On the eve of his official crowing, Johnny Briceno, the prime minister of Belize, said it was “quite likely” that his nation would be the next to become a republic, while Jamaica said it could hold a referendum on the move as early as next year.

Charles is also facing calls to apologise for Britain’s role in the slave trade, with 12 indigenous leaders demanding that he apologise for centuries of “genocide and colonisation”.

“This country has a new King,” Australian independent Indigenous senator Lidia Thorpe, a signatory to the letter, said.

“Australia must move towards cutting ties with the Crown and becoming a republic, but we have unfinished business to settle before this can happen.”

The backlash from around the former Empire is a reason why Charles is desperate to show at the weekend that he wants to be a monarch for all his subjects, irrespective of their race or religious beliefs.

Hands-on in the planning, it’s been reported he is determined to deliver a coronation fit for the people he serves. He also hopes the long weekend – there’s a coronation concert on Sunday and a charity volunteering drive on Monday – will be both uplifting and historic.

Last month the King hailed the “extraordinary potential” of the Commonwealth and spoke of the “imperative to act” on its ideals to improve the lives of its 2.6 billion people.

Delivered from the great pulpit at Westminster Abbey, Charles recalled his mother’s “particular pride” in Commonwealth Day, and said: “The Commonwealth has been a constant in my own life, and yet its diversity continues to amaze and inspire me”.

He told the 2000-strong congregation of senior royals, politicians and dignitaries: “It’s near boundless potential as a force for good in the world demands our highest ambition; its sheer scale challenges us to unite and be bold”.

In Britain, any doubts over whether the King will be good for the monarchy have faded and his popularity has risen since the death of his mother last autumn.
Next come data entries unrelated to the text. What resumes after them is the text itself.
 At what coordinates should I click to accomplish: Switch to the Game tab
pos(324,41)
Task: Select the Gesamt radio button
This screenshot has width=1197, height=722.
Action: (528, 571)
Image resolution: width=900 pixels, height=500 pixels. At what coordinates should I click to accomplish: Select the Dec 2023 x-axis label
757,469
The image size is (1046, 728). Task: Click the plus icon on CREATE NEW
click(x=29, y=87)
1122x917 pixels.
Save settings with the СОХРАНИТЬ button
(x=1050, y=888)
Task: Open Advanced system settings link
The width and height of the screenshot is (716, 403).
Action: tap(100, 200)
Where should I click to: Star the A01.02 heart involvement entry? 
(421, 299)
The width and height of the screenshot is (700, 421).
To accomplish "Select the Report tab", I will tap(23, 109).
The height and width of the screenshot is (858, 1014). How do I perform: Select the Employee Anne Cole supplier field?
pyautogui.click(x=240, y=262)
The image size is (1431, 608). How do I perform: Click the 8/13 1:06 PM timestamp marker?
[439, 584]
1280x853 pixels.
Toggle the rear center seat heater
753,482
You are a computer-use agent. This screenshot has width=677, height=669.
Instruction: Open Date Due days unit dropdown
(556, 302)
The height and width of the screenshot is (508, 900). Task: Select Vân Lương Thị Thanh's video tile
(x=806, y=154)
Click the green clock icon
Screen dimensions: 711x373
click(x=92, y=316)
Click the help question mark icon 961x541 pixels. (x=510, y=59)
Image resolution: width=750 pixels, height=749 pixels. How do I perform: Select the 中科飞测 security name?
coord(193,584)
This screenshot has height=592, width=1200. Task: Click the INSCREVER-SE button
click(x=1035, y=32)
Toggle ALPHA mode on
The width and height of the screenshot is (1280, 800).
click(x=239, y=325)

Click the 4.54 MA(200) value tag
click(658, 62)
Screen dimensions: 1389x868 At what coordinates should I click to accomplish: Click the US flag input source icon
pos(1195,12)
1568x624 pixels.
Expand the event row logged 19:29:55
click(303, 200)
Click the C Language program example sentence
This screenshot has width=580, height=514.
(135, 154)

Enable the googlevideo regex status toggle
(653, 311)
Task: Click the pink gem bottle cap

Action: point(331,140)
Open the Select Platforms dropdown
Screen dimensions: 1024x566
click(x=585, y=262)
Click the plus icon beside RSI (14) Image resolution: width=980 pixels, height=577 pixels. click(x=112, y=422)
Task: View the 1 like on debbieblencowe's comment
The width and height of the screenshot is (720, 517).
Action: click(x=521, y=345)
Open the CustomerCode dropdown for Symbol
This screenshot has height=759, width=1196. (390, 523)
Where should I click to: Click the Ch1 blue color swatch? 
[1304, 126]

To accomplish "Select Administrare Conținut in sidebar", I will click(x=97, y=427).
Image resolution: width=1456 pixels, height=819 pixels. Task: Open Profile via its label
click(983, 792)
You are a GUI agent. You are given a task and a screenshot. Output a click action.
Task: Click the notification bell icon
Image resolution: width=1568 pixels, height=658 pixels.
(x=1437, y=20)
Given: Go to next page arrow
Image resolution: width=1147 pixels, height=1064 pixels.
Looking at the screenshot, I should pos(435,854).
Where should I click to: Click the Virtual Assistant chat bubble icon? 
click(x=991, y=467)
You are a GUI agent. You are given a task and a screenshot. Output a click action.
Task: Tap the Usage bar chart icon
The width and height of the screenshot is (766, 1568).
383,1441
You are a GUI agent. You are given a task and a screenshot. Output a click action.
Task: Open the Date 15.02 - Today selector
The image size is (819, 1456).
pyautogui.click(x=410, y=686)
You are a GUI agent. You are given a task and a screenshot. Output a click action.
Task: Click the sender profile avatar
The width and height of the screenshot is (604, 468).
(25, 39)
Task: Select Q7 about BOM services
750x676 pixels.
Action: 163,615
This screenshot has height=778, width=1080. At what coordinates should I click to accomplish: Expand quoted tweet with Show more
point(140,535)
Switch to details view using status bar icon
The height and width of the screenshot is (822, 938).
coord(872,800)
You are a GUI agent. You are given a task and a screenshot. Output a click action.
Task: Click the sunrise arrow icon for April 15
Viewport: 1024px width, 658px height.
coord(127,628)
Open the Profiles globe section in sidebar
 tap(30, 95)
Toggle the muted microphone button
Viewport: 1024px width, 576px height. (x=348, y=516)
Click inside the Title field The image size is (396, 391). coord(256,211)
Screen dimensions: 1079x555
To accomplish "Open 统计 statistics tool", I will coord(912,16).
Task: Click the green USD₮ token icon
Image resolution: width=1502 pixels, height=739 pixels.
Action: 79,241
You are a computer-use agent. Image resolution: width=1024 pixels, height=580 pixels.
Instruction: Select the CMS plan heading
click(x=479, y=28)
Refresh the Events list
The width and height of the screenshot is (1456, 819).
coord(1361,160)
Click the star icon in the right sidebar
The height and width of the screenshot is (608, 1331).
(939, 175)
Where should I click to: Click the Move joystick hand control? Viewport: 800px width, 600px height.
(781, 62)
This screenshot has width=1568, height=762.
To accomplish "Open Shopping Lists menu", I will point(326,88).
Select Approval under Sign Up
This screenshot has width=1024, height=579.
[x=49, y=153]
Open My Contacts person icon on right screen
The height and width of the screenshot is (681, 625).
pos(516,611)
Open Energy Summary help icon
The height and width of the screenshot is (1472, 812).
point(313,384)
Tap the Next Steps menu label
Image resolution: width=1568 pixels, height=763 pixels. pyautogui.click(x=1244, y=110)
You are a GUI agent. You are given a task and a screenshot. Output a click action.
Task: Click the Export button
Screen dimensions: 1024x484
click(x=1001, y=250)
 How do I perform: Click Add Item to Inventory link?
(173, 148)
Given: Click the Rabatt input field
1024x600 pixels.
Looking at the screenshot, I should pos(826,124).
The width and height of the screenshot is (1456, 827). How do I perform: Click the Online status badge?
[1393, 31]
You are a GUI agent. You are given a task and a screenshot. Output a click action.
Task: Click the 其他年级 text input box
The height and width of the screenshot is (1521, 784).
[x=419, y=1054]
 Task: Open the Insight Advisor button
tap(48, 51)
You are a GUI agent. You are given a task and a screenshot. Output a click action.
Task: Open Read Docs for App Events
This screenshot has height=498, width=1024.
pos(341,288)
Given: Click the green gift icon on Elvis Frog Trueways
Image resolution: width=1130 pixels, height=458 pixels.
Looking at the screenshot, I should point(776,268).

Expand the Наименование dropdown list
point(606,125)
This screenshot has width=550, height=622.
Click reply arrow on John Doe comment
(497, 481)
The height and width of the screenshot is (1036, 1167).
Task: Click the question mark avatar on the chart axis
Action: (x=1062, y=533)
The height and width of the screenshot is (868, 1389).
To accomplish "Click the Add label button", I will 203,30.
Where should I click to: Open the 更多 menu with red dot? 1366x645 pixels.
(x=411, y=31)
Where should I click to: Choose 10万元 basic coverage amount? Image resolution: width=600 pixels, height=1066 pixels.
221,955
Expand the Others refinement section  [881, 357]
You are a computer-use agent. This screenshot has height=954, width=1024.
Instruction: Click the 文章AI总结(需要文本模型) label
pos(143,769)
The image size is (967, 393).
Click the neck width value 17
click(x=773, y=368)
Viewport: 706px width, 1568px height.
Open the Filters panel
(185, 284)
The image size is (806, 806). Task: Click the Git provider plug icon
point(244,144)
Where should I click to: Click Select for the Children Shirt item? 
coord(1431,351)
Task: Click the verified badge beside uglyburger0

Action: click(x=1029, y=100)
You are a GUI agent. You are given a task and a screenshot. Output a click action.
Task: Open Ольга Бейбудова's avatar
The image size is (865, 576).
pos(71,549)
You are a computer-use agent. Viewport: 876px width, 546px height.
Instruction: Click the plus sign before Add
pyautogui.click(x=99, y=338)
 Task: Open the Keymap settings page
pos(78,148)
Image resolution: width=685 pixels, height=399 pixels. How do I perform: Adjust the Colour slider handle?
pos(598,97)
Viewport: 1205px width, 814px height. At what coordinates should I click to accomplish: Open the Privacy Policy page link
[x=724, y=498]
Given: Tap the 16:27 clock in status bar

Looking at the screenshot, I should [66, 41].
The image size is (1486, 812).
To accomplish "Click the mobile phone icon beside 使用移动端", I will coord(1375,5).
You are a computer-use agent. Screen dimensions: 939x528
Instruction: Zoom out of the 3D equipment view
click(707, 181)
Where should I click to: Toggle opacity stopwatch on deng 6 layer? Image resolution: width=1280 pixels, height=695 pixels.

Polling released this week found the King’s positive ratings were rising, with 62 per cent believing that Charles will be good for the monarchy.

The results are in stark contrast to a poll in March last year, when 39 per cent of people predicted he would be a good king. Thirty-one per cent believed he would be a bad king, compared with 20 per cent in the latest poll.

Graeme Burnham, a 72-year-old Victorian cattle farmer, was one of those Geelong Grammar students who still fondly recalls those school days with a young prince. He is also convinced Charles will be a good king.

“There was absolutely no pomp and ceremony. There was no bullshit,” he said recently.

“He’s a thoroughly decent bloke,” Burnham said. “He’s done the hard yards. He absolutely deserves a really good go.”